→ AUSZUG ZUM LESEN:
▶
Drei verschiedene Nachhaltigkeitssegmente in der Bevölkerung

Typologisch lässt sich die Bevölkerung in drei Nachhaltigkeitssegmente klassifizieren: die aktiven „Nachhaltigen“ bzw. besonders Nachhaltigkeitsaffinen (34%), die „Mitläufer (45%) und die „Kritiker“ bzw. Skeptiker (21%). Diese unterscheiden sich deutlich in ihren Profilen, ihren Einstellungen und Verhaltensweisen und auch in ihren Erwartungen Unternehmen gegenüber:

– „Nachhaltige“ sind beispielsweise eher jung, gut gebildet und häufiger weiblich. Sie machen sich vermehrt Sorgen um den Klimawandel, setzen sich aktiv für Umweltschutz ein, kaufen häufiger und konsequenter nachhaltige Produkte, wobei ihr Haushaltsnettoeinkommen etwas geringer als im Durchschnitt ist. Unternehmen, die sich für mehr Nachhaltigkeit einsetzen, sind sie dankbar und freuen sich über deren Engagement. Damit einhergehend besteht eine hohe Wechselbereitschaft zu besonders nachhaltigen Unternehmen. Ihre Erwartungen an diese sind zugleich hoch.
◀
→ DATENAUSZÜGE:
▶
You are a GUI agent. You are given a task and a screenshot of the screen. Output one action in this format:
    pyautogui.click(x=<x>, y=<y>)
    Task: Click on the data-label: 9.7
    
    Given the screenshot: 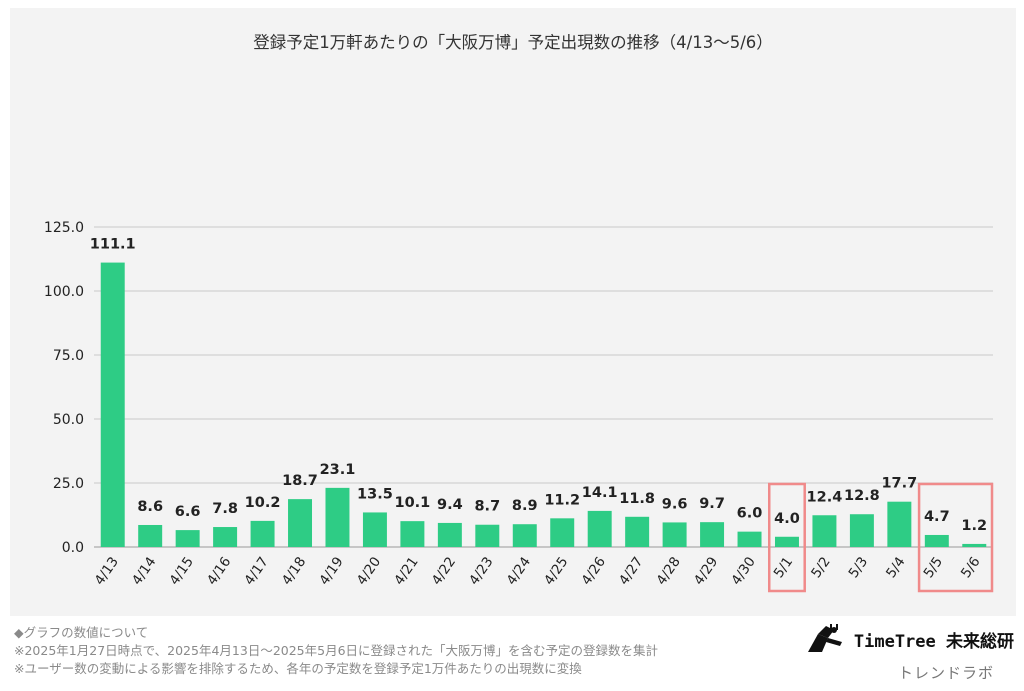 What is the action you would take?
    pyautogui.click(x=712, y=504)
    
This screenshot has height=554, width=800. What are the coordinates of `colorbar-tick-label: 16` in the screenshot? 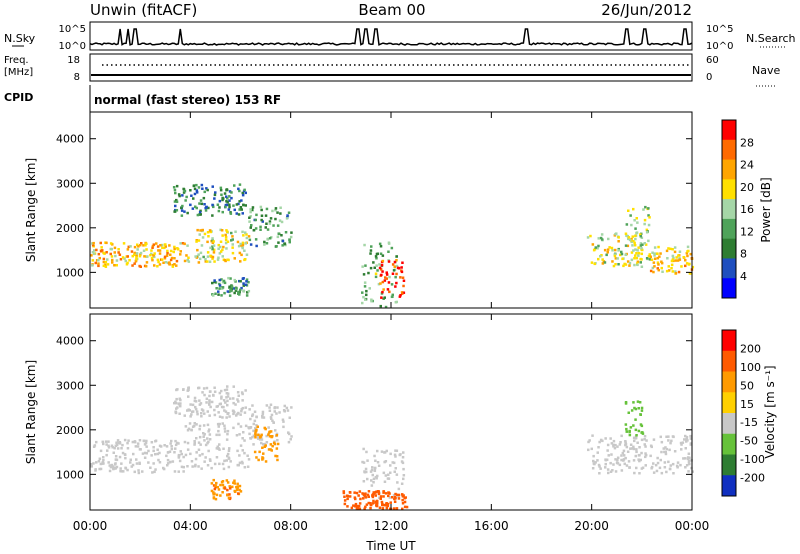 It's located at (747, 210).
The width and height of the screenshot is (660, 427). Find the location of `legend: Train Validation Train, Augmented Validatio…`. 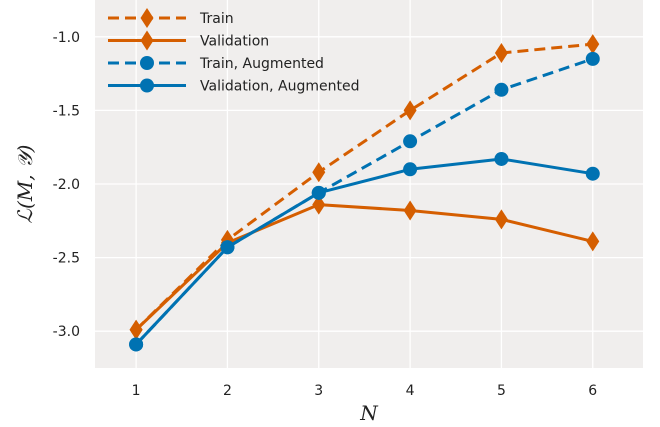

legend: Train Validation Train, Augmented Validatio… is located at coordinates (234, 52).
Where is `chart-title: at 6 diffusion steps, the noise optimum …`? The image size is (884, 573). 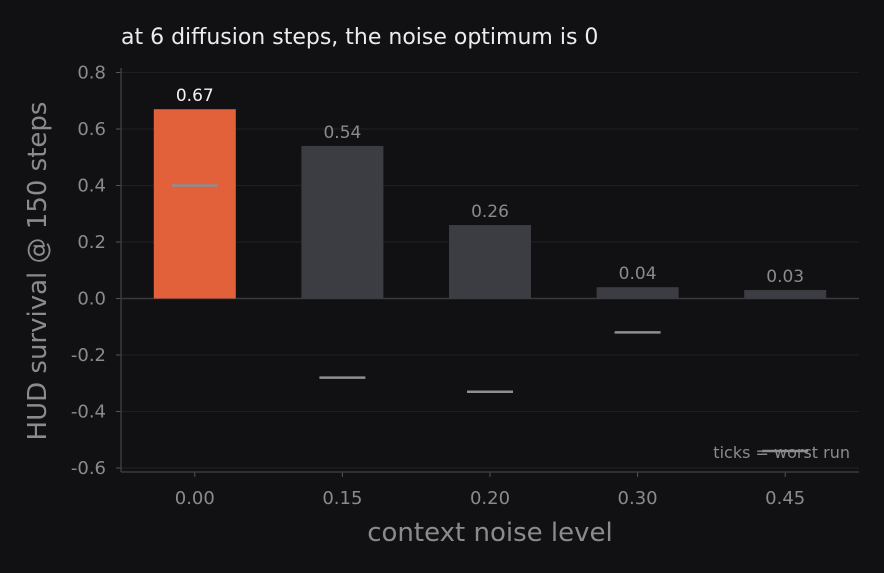 chart-title: at 6 diffusion steps, the noise optimum … is located at coordinates (360, 38).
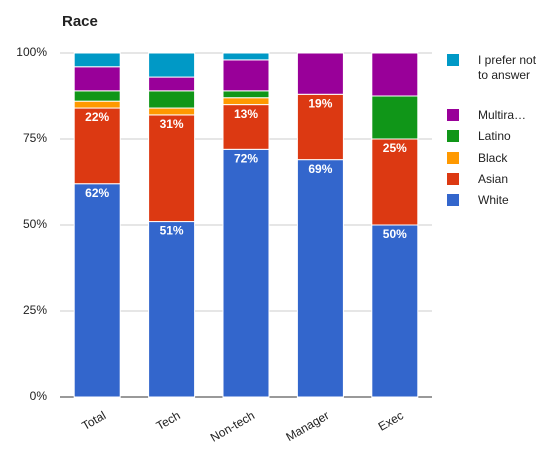 Image resolution: width=545 pixels, height=462 pixels. I want to click on y-tick-label: 25%, so click(35, 310).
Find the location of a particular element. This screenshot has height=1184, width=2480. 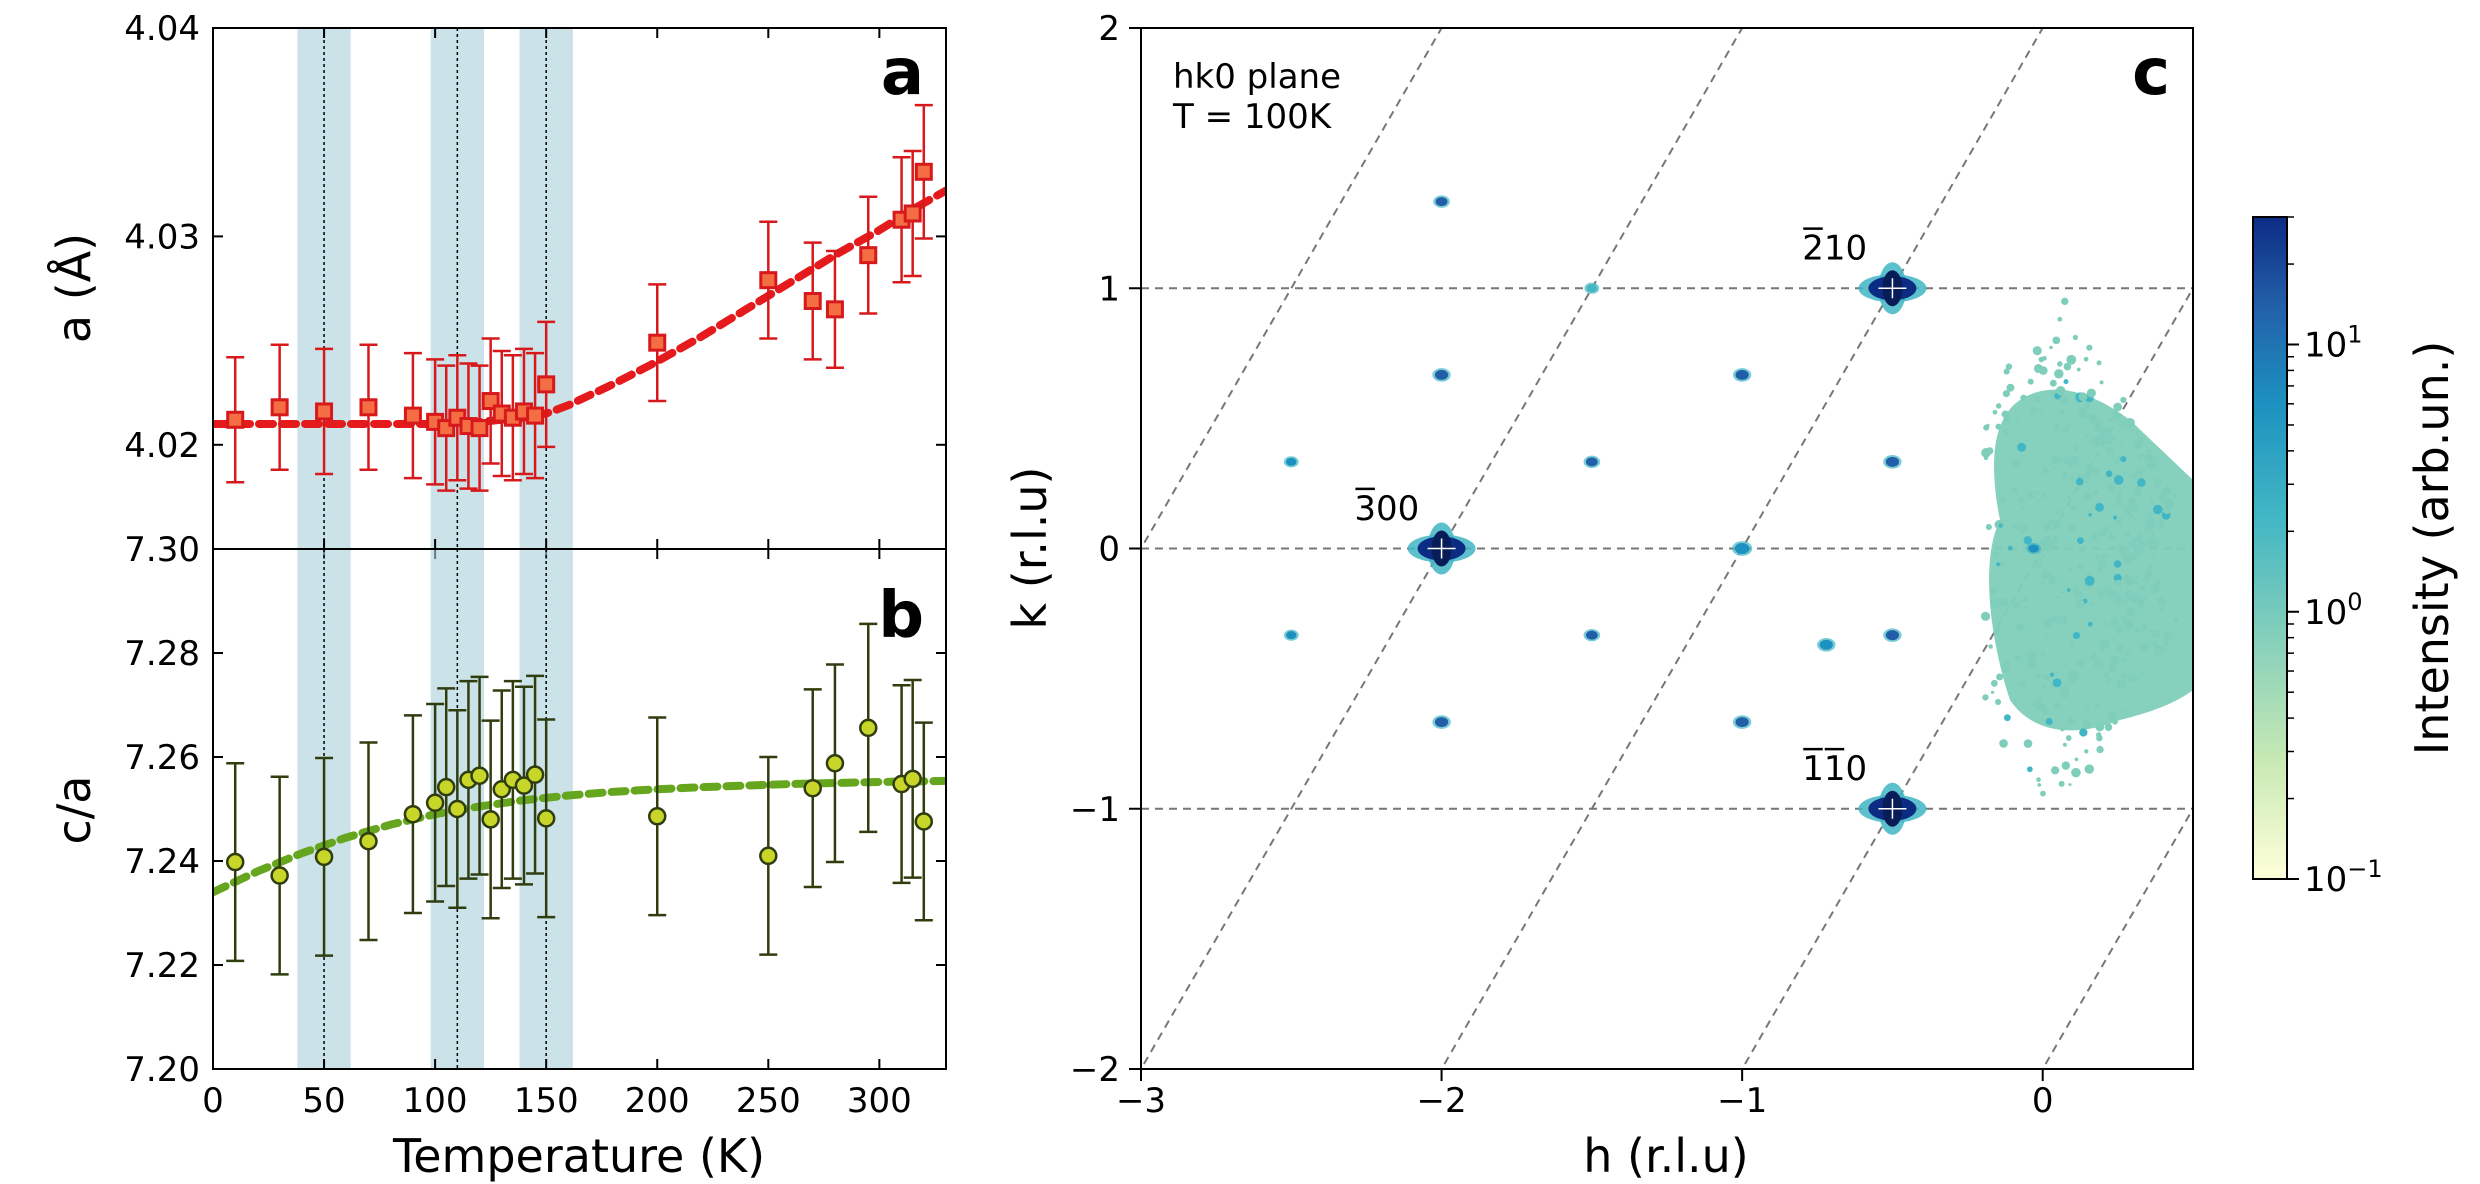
◀
→ AUFGABEN:
1: In welche Segmente teilt der Auszug über die Nachhaltigkeitssegmente die Bevölkerung ein, und welchen Anteil hat jedes davon?
2: Schreiben Sie den Auszug über die Nachhaltigkeitssegmente weiter.

→ LÖSUNGEN:
1:
- „Nachhaltige“ bzw. besonders Nachhaltigkeitsaffine: 34 %
- „Mitläufer“: 45 %
- „Kritiker“ bzw. Skeptiker: 21 %

2:
– Rund die Hälfte der Deutschen lässt sich in puncto Nachhaltigkeit der Gruppe der «Mitläufer» zuzuordnen; sie bilden die Gesamtbevölkerung auch soziodemographisch gut ab. Mitläufer sehen die Relevanz des Themas, sind offen für nachhaltige Angebote, neigen zugleich allerdings zur Bequemlichkeit und wollen ungern den aktiven Part übernehmen. Stattdessen sehen sie häufiger Staat und Unternehmen in der Verantwortung. Überzeugen lassen sie sich von nachhaltigen Produkten und Dienstleistungen insbesondere dann, wenn diese für sie auch einen unmittelbaren persönlichen Nutzen stiften.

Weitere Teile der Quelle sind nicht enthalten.